= Exercise prompt =
Locate the line that contains "Screen dimensions: 658x590" in the entries below, then repeat it and every following line through the line that contains "Open the Animation", exactly, and no others.

= Data section =
━━━━━━━━━━━━━━━━━━━━
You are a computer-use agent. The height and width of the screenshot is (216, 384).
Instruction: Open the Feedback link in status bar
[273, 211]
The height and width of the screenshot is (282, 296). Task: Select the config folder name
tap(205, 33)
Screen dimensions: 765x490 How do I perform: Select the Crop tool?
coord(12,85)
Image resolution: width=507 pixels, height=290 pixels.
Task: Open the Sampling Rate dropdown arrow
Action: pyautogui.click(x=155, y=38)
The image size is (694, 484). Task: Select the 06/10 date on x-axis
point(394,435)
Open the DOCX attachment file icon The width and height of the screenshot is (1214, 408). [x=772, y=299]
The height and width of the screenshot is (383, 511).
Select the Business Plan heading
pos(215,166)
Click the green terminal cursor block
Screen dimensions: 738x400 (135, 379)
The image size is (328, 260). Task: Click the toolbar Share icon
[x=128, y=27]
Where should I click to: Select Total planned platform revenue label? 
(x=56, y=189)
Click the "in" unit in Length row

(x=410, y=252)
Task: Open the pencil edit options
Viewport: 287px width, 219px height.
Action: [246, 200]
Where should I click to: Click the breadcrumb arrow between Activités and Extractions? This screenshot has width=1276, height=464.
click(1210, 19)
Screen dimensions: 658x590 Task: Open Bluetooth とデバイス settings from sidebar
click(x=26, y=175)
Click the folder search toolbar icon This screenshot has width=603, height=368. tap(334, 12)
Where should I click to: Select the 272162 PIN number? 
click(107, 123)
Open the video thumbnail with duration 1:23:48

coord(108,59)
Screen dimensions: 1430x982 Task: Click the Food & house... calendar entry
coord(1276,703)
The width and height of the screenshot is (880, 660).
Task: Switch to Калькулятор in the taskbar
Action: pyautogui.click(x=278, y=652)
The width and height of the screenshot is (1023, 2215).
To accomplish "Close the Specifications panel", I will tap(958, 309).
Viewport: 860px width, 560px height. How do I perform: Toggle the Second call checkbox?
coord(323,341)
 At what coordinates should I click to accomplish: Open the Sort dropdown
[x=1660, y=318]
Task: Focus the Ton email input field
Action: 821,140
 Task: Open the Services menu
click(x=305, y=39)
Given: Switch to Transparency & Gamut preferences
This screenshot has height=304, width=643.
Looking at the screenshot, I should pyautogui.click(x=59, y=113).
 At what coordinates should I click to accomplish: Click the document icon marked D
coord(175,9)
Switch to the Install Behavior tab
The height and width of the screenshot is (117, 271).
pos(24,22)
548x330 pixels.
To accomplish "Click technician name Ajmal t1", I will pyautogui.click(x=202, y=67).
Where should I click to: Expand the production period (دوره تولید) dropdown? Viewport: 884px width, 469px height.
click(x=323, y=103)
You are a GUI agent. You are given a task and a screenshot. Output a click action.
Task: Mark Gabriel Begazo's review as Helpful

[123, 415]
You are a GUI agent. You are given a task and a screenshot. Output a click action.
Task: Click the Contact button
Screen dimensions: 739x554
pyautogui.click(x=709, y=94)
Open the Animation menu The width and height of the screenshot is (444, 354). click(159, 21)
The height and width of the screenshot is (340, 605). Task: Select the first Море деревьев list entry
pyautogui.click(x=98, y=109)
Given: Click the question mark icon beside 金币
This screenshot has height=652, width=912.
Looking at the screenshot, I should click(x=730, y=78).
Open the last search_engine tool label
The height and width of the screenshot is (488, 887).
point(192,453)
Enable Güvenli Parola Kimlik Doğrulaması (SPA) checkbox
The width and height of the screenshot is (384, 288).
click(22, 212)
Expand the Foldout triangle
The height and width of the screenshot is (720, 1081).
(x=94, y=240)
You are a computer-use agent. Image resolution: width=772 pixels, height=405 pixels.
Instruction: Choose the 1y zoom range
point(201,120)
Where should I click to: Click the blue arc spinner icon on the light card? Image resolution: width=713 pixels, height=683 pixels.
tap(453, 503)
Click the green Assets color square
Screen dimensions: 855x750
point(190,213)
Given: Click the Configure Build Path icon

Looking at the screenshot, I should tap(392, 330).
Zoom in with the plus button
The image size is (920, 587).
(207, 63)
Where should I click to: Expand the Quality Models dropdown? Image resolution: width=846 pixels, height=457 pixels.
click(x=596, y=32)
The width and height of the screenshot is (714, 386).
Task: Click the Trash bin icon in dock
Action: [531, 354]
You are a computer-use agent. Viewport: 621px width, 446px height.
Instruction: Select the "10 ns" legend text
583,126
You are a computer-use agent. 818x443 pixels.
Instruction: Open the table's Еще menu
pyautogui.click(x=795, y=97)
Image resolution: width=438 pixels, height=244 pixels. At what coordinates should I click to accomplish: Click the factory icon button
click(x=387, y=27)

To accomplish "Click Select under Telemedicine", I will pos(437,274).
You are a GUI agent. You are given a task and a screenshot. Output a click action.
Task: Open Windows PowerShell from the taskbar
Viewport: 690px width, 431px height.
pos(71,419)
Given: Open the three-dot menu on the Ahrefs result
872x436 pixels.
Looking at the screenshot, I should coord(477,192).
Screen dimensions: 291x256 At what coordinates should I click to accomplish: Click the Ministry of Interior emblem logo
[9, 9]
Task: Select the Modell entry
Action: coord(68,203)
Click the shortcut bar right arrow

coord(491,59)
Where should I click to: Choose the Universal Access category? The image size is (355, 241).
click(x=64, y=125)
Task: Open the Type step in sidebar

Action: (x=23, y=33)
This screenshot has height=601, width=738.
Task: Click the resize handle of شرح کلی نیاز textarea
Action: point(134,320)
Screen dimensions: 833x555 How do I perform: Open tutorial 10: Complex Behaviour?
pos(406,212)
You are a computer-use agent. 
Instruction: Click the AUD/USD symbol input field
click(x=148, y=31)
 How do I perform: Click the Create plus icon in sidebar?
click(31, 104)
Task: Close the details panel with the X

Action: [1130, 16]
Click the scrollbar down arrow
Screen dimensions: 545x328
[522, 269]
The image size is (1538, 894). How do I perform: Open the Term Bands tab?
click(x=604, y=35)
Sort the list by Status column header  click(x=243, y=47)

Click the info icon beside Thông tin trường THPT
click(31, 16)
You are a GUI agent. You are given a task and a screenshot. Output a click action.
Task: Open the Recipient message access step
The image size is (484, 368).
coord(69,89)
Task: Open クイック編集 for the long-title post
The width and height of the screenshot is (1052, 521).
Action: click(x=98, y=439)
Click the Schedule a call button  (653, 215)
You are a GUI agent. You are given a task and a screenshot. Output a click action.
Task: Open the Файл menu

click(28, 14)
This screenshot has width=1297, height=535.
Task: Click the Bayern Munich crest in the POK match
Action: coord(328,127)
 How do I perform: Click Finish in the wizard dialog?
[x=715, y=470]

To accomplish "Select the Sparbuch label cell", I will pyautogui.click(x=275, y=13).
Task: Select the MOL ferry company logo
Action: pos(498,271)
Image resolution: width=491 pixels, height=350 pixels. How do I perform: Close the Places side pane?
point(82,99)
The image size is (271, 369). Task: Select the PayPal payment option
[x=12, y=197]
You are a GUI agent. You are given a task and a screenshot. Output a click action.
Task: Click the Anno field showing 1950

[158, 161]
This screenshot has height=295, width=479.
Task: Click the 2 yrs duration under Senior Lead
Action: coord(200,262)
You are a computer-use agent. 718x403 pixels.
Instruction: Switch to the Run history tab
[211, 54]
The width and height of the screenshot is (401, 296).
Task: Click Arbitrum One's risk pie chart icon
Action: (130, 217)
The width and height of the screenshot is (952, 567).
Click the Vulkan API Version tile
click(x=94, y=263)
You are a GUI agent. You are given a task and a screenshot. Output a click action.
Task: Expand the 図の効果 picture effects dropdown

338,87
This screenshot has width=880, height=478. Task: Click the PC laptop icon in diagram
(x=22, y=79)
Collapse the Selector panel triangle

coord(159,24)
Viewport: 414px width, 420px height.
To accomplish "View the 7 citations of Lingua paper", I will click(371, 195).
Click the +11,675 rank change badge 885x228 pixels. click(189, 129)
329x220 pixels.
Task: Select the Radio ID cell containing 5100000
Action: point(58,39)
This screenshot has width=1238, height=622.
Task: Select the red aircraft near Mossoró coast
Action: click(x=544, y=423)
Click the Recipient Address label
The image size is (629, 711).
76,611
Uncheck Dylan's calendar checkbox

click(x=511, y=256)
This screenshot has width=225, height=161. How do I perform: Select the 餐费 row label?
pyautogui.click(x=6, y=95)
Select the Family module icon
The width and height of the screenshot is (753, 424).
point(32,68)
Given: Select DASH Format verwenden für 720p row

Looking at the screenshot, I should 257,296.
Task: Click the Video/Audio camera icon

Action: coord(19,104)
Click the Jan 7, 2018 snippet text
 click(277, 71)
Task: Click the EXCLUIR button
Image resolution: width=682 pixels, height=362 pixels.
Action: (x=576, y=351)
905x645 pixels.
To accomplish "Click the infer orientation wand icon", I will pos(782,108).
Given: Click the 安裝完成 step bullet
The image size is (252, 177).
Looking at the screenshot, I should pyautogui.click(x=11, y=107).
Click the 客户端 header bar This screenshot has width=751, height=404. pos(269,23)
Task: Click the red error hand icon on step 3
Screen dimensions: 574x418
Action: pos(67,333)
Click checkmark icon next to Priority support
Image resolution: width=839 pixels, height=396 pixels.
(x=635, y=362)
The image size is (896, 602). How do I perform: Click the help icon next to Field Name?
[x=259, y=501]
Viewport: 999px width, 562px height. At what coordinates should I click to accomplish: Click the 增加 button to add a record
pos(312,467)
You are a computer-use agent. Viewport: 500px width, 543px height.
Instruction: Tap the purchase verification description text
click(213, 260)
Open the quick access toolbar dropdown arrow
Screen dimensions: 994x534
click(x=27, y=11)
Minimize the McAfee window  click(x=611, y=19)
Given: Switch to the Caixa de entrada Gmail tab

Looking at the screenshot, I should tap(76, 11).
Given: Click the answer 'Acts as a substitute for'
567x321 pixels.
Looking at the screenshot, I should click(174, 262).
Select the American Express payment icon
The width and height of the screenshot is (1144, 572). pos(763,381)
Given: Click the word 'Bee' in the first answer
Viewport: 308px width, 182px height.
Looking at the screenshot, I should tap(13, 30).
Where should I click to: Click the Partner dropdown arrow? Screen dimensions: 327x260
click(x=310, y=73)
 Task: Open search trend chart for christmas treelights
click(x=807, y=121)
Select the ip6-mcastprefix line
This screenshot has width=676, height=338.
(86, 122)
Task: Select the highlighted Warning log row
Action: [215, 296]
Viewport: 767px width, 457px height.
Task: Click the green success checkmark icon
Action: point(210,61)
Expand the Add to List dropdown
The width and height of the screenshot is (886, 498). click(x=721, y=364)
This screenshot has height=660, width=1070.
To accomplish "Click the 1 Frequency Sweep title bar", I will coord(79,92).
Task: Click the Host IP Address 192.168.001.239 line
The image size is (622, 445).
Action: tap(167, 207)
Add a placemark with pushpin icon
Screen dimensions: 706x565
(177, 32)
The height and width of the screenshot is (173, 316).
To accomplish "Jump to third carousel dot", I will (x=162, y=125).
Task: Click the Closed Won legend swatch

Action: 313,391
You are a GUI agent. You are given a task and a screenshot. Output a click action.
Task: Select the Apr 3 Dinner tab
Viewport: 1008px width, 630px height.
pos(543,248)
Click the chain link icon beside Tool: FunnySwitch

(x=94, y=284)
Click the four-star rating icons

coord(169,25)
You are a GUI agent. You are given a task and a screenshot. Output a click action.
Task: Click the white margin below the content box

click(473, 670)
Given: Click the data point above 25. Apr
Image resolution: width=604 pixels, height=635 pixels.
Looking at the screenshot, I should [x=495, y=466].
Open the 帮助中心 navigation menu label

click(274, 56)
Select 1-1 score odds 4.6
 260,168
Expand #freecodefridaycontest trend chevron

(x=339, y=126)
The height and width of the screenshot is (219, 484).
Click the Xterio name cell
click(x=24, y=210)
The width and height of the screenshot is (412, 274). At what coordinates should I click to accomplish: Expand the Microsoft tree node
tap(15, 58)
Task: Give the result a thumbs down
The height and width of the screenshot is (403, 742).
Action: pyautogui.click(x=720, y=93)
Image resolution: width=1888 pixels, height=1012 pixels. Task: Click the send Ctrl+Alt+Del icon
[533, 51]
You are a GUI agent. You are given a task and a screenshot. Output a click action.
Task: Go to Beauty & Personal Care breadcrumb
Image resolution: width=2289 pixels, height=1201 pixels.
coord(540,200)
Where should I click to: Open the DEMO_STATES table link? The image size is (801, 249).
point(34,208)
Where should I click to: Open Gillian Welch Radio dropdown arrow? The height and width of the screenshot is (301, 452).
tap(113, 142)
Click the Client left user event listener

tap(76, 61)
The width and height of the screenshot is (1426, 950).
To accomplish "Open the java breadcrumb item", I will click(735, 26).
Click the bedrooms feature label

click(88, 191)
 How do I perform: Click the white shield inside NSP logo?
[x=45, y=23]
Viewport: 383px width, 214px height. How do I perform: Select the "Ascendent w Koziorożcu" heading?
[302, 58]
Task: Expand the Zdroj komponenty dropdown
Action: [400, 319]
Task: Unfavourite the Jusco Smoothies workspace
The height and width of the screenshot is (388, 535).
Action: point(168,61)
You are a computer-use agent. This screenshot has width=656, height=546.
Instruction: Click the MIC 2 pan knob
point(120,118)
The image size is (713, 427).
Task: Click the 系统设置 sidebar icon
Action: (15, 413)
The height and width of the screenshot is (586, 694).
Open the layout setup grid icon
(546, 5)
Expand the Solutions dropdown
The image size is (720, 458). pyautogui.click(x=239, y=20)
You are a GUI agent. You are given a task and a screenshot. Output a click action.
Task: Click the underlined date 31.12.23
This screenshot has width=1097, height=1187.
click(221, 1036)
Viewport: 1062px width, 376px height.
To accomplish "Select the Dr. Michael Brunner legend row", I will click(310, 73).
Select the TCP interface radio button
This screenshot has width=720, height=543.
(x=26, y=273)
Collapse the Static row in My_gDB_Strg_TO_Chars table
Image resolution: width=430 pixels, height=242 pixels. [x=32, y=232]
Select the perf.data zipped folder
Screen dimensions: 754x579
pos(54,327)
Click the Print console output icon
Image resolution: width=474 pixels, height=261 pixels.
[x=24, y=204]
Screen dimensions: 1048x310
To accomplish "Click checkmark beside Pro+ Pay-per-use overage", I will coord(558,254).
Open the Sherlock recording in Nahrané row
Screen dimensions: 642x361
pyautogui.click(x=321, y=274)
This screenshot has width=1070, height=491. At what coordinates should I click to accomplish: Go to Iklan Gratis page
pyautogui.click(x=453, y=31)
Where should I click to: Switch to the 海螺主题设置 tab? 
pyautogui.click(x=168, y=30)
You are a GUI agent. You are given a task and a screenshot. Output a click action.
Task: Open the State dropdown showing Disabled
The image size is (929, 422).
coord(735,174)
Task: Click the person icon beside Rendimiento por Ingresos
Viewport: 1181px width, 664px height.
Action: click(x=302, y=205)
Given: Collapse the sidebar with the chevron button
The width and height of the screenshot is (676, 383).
━━━━━━━━━━━━━━━━━━━━
= Answer to this problem =
Screen dimensions: 658x590 Task: Open Bluetooth とデバイス settings from sidebar
click(x=26, y=175)
Click the folder search toolbar icon This screenshot has width=603, height=368. tap(334, 12)
Where should I click to: Select the 272162 PIN number? 
click(107, 123)
Open the video thumbnail with duration 1:23:48

coord(108,59)
Screen dimensions: 1430x982 Task: Click the Food & house... calendar entry
coord(1276,703)
The width and height of the screenshot is (880, 660).
Task: Switch to Калькулятор in the taskbar
Action: pyautogui.click(x=278, y=652)
The width and height of the screenshot is (1023, 2215).
To accomplish "Close the Specifications panel", I will tap(958, 309).
Viewport: 860px width, 560px height. How do I perform: Toggle the Second call checkbox?
coord(323,341)
 At what coordinates should I click to accomplish: Open the Sort dropdown
[x=1660, y=318]
Task: Focus the Ton email input field
Action: 821,140
 Task: Open the Services menu
click(x=305, y=39)
Given: Switch to Transparency & Gamut preferences
This screenshot has height=304, width=643.
Looking at the screenshot, I should pyautogui.click(x=59, y=113).
 At what coordinates should I click to accomplish: Click the document icon marked D
coord(175,9)
Switch to the Install Behavior tab
The height and width of the screenshot is (117, 271).
pos(24,22)
548x330 pixels.
To accomplish "Click technician name Ajmal t1", I will pyautogui.click(x=202, y=67).
Where should I click to: Expand the production period (دوره تولید) dropdown? Viewport: 884px width, 469px height.
click(x=323, y=103)
You are a GUI agent. You are given a task and a screenshot. Output a click action.
Task: Mark Gabriel Begazo's review as Helpful

[123, 415]
You are a GUI agent. You are given a task and a screenshot. Output a click action.
Task: Click the Contact button
Screen dimensions: 739x554
pyautogui.click(x=709, y=94)
Open the Animation menu The width and height of the screenshot is (444, 354). click(159, 21)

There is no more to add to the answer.